Friday, June 12, 2015

Hippies vs Punks: Jefferson Airplane at Altamont


Last Friday night convalescing from a mystery virus I watched the Maysles brothers' (with Charlotte Zwerin) Gimme Shelter (1970). The documentary chronicles the U.S. tour of the Rolling Stones in the autumn of 1969. The film is famous because it captures the Hells Angels riot at the Altamont Free Concert, a moment that is widely accepted as the shattering of the Hippie dream of a "Woodstock nation," the Utopian aspiration that the Western youth could come together at free rock'n'roll festivals, practice "peace & love," and somehow spontaneously heal the rancid body politic.

Woodstock took place in August of 1969. The Rolling Stones weren't there. A free concert in early December at the end of their U.S. tour, a tour which was criticized by Ralph Gleason for its high ticket prices, was a way to mollify critics and tap back into the Woodstock magic. (Michael Lang, one of Woodstock's co-creators, also played a role at Altamont and can be seen in Gimme Shelter.)

The Maysles come down strongly -- the way Zwerin edits the film -- on blaming the Hells Angels for the violence. There are numerous shots of the Angels guzzling canned beer and clubbing concert-goers with weighted pool cues.
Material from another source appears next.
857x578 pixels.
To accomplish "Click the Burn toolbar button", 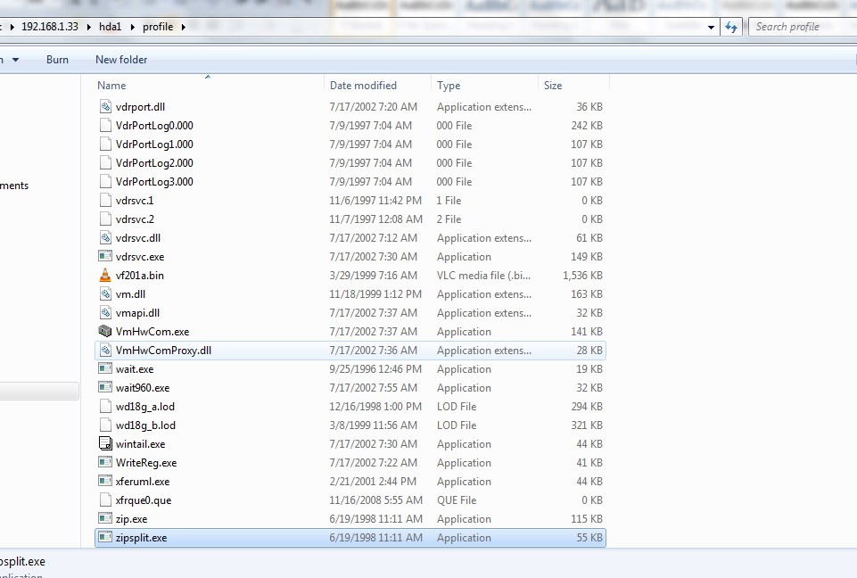I will coord(57,60).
Seeing the documentary again, what impressed me about the Altamont sequence -- I've seen Gimme Shelter numerous times over the years -- is how excellent Jefferson Airplane was, not only the band's sound and how they looked on stage, but how they stood up to the Hells Angels -- Marty Balin even pitched himself into the crowd to try protect people and got knocked unconscious by the Angels for it -- and how Grace Slick spoke to the audience and tried to calm the situation.
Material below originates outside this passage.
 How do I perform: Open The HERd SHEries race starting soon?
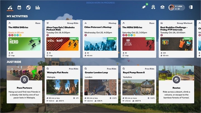click(x=24, y=39)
When I was at the university in the 1980s, Jefferson Airplane, at that point known as Starship, was the worst of the old Hippie bands trying to stay on the gravy train by crafting New Wave pop songs to fit the barren "It's Mo(u)rning in America" Reagan-era Zeitgeist, songs like the brain-dead, chest-thumping "We Built This City." I remember being offended by seeing Grace Slick yukking it up with Dick Clark on American Bandstand:


But clearly at Altamont Jefferson Airplane comported themselves in a heroic manner, far more so than the Rolling Stones. The genius of Gimme Shelter is in its shots of the audience, Jagger powerless onstage, reduced to a spectator performing "Under My Thumb," as the Hells Angels knife to death Meredith Hunter:


We'll have to return to Altamont. It is a goldmine. The Hippies realized in real time their dream had died. This is December 1969, which sets the stage for the freak-out year of 1970.